Le rôle important des femmes pendant la Première guerre mondiale est souvent méconnu. On sait encore moins que certaines d’entre elles ont travaillé avec une grande efficacité pour les services secrets des deux camps. Seul émerge de l’oubli le cas, devenu mythique, de la danseuse Mata Hari (fusillée en 1917). Mais qui n’aurait été qu’«une espionne de pacotille» (dixit «Le Point») !
Article rédigé par Laurent Ribadeau Dumas
France Télévisions
Publié Mis à jour
Temps de lecture : 6min
L'infirmière britannique Edith Cavell, exécutée en 1915 par les Allemands pour avoir aidé des soldats alliés à passer de Belgique occupée aux Pays-Bas, pays neutre. (AFP - Ann Ronan Picture Library)

En 1914, les autorités françaises se méfiaient de l’espionnage, explique l’universitaire Chantal Antier dans un article de la Revue historique des armées. «C’est l’honneur du caractère français qu’il répugne de toutes ses forces à l’emploi de la traîtrise et de la perfidie», écrivait alors le journal Lecture pour tous.
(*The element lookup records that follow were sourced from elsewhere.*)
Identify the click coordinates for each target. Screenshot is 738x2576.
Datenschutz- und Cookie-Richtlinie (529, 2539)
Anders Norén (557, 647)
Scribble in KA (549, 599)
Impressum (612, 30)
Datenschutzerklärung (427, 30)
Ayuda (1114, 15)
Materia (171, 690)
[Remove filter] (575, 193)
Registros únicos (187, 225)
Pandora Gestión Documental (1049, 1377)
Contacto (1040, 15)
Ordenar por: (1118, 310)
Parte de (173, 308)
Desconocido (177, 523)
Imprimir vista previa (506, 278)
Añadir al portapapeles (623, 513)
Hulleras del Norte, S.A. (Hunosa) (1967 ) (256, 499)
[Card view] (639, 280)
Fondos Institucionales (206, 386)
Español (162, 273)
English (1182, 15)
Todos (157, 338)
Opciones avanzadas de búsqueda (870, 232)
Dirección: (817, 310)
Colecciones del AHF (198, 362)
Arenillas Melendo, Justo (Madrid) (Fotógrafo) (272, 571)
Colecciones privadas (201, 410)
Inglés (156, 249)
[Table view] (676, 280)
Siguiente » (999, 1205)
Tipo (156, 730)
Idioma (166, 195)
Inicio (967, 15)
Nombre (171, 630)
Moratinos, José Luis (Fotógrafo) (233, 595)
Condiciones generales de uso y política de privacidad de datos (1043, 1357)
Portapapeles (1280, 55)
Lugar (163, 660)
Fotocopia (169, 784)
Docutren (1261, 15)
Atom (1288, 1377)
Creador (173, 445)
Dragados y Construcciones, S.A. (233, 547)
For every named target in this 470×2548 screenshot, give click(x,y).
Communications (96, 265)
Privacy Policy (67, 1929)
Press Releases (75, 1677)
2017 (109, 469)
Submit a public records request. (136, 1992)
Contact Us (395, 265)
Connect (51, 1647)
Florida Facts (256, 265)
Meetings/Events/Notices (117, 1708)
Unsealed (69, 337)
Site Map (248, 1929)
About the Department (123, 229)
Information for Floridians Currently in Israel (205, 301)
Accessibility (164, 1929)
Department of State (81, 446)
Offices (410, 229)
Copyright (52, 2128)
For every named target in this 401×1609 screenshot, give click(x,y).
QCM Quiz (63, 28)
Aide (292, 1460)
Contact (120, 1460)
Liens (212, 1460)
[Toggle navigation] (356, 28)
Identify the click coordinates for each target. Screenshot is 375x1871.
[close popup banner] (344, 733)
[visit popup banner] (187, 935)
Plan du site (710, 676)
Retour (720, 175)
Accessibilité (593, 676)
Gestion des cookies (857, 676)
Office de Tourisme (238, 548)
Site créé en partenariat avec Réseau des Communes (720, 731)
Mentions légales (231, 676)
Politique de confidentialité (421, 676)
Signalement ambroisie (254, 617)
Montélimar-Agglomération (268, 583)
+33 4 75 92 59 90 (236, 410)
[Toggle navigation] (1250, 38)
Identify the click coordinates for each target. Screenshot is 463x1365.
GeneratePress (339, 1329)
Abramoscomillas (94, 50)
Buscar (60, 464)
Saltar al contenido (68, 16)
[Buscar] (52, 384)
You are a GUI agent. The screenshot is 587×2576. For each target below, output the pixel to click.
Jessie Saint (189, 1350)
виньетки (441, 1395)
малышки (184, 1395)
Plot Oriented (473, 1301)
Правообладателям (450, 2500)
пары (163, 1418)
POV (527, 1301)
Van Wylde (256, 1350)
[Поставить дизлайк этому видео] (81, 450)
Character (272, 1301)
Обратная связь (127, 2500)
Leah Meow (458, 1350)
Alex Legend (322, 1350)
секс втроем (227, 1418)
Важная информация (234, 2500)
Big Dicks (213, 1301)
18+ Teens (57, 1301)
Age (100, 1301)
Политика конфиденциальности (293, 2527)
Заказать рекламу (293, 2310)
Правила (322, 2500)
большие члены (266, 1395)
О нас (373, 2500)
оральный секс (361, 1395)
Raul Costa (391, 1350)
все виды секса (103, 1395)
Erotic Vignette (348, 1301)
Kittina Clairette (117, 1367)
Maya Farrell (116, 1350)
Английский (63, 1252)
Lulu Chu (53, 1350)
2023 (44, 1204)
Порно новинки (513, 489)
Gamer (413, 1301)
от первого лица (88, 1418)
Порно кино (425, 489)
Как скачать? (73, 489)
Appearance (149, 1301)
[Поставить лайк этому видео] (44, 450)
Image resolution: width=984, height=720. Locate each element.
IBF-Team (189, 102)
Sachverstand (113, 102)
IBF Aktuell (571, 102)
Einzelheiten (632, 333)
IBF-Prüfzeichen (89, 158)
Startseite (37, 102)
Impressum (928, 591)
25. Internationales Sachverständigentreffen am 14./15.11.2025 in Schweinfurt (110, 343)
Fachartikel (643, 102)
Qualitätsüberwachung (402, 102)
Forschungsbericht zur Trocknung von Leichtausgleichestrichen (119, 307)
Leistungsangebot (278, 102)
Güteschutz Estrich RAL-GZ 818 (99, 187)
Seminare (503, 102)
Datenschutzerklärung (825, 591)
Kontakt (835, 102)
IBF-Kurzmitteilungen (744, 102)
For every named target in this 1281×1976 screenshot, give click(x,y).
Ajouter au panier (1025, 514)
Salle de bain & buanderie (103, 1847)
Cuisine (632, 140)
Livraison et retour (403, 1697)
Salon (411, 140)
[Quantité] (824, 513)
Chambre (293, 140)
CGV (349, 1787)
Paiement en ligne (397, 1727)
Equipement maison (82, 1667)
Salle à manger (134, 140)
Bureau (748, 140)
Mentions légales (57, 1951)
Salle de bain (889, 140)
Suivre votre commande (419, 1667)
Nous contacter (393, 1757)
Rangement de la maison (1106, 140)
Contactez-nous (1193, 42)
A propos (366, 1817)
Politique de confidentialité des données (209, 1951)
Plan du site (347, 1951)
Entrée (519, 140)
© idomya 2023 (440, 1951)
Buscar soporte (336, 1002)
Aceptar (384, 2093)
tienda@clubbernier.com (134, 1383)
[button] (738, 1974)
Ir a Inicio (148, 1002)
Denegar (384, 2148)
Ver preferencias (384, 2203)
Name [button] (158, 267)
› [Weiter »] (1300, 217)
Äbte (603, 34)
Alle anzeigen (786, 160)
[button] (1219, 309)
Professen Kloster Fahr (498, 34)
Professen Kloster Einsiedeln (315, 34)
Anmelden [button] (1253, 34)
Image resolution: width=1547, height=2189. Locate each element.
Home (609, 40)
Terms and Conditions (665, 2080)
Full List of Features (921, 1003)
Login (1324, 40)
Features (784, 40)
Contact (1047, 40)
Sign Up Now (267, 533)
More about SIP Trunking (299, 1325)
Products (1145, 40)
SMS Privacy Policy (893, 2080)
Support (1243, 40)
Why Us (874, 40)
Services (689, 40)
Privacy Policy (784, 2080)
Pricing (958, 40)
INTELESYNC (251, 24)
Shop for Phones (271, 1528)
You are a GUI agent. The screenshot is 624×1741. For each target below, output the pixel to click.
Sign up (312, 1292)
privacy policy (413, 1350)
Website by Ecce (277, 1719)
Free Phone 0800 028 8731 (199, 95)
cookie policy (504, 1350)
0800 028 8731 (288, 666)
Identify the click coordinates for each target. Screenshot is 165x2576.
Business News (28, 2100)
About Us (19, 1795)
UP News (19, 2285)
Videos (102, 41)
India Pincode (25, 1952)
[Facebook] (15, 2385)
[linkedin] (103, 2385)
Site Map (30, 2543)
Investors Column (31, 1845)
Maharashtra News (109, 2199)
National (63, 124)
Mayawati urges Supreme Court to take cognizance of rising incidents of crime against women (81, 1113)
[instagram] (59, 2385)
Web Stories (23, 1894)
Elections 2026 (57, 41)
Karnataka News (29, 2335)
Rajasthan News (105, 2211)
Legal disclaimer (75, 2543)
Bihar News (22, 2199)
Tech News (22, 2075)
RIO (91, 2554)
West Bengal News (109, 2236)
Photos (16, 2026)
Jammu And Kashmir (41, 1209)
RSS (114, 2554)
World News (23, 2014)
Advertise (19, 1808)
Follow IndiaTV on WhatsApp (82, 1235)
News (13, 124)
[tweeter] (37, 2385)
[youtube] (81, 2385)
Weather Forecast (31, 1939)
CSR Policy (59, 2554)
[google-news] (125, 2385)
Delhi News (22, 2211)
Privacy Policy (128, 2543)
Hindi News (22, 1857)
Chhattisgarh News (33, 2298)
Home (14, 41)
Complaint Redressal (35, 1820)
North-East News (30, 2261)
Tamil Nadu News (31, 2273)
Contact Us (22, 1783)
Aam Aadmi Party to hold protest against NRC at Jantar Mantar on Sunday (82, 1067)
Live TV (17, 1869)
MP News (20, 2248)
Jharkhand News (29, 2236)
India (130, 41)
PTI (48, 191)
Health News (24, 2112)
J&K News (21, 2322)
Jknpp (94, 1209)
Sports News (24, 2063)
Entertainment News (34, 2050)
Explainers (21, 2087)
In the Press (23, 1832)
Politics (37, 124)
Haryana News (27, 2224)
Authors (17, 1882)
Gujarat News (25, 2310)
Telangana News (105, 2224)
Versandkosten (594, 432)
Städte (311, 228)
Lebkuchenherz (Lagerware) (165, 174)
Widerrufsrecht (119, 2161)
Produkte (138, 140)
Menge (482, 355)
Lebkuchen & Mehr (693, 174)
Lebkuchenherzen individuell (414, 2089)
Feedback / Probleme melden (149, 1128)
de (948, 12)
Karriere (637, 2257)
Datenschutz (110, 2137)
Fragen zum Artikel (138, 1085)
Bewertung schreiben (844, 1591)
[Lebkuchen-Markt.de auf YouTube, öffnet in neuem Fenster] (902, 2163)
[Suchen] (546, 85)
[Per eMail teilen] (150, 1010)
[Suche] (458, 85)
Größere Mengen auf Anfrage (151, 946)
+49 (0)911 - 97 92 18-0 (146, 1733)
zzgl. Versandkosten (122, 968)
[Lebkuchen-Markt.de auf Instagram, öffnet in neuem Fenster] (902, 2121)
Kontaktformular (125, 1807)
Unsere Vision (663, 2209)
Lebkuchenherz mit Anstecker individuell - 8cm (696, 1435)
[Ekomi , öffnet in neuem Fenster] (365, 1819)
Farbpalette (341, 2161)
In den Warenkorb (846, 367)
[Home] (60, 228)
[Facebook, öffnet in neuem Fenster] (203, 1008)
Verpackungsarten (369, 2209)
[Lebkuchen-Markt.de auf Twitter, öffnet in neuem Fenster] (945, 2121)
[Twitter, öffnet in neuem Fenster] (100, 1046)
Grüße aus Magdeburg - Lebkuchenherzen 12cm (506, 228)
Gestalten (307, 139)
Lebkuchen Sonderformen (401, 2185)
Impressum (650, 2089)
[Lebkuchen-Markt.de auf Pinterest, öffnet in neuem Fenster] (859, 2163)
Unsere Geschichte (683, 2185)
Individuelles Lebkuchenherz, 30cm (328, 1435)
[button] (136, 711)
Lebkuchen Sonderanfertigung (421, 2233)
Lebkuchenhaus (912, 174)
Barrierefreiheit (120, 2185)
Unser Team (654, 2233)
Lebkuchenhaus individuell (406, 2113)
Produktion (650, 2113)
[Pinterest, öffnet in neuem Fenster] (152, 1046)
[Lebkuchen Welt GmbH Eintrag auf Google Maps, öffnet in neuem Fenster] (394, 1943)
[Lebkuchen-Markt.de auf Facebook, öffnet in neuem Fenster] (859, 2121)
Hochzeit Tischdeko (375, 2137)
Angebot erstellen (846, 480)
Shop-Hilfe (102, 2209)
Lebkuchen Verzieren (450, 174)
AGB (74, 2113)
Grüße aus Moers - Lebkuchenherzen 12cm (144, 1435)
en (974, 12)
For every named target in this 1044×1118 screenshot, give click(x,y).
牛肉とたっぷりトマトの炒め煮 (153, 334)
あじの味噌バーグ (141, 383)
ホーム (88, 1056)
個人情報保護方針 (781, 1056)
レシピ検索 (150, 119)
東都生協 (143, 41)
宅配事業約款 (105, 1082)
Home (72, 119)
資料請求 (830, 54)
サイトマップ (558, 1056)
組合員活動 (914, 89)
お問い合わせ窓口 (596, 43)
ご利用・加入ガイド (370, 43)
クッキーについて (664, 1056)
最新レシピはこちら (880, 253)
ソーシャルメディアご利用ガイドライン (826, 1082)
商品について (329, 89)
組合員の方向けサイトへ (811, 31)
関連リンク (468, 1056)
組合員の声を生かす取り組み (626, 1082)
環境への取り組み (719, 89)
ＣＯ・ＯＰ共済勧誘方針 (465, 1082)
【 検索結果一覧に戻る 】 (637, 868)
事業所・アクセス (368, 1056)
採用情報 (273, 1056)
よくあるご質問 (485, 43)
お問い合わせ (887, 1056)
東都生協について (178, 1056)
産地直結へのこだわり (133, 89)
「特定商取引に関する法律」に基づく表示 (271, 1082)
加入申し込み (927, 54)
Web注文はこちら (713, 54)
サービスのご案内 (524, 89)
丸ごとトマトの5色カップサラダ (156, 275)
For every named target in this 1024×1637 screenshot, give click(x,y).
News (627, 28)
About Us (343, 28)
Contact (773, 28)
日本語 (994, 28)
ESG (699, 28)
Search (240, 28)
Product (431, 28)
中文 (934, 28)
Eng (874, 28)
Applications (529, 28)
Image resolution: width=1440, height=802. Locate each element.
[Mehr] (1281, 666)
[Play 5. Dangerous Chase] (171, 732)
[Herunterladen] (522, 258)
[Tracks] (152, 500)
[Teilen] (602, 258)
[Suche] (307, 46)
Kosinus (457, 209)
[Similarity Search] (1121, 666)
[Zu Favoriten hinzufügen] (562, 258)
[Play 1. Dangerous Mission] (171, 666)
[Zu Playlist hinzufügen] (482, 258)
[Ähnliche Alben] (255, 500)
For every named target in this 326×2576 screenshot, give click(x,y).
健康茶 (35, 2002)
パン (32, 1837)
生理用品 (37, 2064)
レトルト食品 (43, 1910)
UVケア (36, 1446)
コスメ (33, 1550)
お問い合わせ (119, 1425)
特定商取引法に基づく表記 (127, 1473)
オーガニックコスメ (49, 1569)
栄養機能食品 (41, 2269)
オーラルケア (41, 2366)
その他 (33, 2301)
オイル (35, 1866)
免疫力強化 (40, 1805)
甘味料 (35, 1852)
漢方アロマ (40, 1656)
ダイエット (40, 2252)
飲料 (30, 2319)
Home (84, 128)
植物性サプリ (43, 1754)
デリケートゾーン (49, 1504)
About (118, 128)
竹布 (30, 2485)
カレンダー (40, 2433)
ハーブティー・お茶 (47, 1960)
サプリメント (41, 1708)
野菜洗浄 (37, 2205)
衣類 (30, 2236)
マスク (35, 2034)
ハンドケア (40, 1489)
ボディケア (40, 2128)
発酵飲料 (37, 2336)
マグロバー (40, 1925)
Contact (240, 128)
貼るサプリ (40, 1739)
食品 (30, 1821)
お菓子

Résultat : les «services» de l’Hexagone ont pris du retard. Un retard qu’il a donc bien fallu combler.
 
Influencé par l’exemple britannique, l’état-major à Paris est peu-à-peu amené à prendre davantage en compte le rôle des femmes pour la fourniture d’informations sur le camp d’en face. «L’importance de leurs renseignements sur les déplacements des troupes ennemies, par route, rail ou air, leurs rencontres avec des officiers allemands, les informations fournies grâce à leur rôle auprès des blessés, des prisonniers, des déserteurs, se révèlent de plus en plus utiles», observe Chantal Antier.
 
A partir de 1915, des femmes commencent à rejoindre les rangs des services secrets. D’autant que «les commandements veulent remplacer les hommes espions, plus facilement repérables que les femmes», explique un article de La Croix. Elles feront souvent «preuve d’un redoutable professionnalisme».
 

Photo non datée de la danseuse et espionne néerlandaise Mata Hari, de son vrai nom Margaretha Zelle. (AFP - STR)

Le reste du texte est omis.